What you need to do => Your task is to transcribe the entries exactly.
[[ Data under study open ]]
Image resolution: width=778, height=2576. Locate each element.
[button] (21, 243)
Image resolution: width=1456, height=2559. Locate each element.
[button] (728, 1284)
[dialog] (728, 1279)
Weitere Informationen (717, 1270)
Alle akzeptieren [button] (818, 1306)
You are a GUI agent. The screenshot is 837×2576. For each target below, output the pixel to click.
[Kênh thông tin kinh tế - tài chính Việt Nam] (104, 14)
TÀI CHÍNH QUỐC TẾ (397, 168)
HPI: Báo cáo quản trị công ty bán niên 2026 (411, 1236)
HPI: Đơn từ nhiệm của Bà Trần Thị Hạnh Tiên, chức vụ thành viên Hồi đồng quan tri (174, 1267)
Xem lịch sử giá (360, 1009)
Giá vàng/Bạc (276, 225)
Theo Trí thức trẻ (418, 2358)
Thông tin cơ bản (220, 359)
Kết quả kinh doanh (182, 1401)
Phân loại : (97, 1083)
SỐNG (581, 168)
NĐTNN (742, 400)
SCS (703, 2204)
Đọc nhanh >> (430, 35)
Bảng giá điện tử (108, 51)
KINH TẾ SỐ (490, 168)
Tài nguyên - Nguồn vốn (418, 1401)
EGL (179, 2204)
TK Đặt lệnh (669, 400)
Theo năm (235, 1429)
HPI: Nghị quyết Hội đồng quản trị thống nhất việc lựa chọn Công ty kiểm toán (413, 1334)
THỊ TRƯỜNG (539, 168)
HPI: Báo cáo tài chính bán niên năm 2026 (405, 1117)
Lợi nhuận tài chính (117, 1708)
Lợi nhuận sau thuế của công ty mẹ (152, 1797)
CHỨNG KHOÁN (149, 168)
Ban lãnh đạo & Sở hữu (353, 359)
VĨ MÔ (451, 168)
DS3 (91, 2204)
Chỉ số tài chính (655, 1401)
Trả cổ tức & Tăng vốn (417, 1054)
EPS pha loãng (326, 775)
[[ Data under study closed ]]
Reply =>
Image resolution: width=778, height=2576. Locate each element.
[button] (21, 243)
Image resolution: width=1456, height=2559. Locate each element.
[button] (728, 1284)
[dialog] (728, 1279)
Weitere Informationen (717, 1270)
Alle akzeptieren [button] (818, 1306)
You are a GUI agent. The screenshot is 837×2576. For each target below, output the pixel to click.
[Kênh thông tin kinh tế - tài chính Việt Nam] (104, 14)
TÀI CHÍNH QUỐC TẾ (397, 168)
HPI: Báo cáo quản trị công ty bán niên 2026 (411, 1236)
HPI: Đơn từ nhiệm của Bà Trần Thị Hạnh Tiên, chức vụ thành viên Hồi đồng quan tri (174, 1267)
Xem lịch sử giá (360, 1009)
Giá vàng/Bạc (276, 225)
Theo Trí thức trẻ (418, 2358)
Thông tin cơ bản (220, 359)
Kết quả kinh doanh (182, 1401)
Phân loại : (97, 1083)
SỐNG (581, 168)
NĐTNN (742, 400)
SCS (703, 2204)
Đọc nhanh >> (430, 35)
Bảng giá điện tử (108, 51)
KINH TẾ SỐ (490, 168)
Tài nguyên - Nguồn vốn (418, 1401)
EGL (179, 2204)
TK Đặt lệnh (669, 400)
Theo năm (235, 1429)
HPI: Nghị quyết Hội đồng quản trị thống nhất việc lựa chọn Công ty kiểm toán (413, 1334)
THỊ TRƯỜNG (539, 168)
HPI: Báo cáo tài chính bán niên năm 2026 (405, 1117)
Lợi nhuận tài chính (117, 1708)
Lợi nhuận sau thuế của công ty mẹ (152, 1797)
CHỨNG KHOÁN (149, 168)
Ban lãnh đạo & Sở hữu (353, 359)
VĨ MÔ (451, 168)
DS3 (91, 2204)
Chỉ số tài chính (655, 1401)
Trả cổ tức & Tăng vốn (417, 1054)
EPS pha loãng (326, 775)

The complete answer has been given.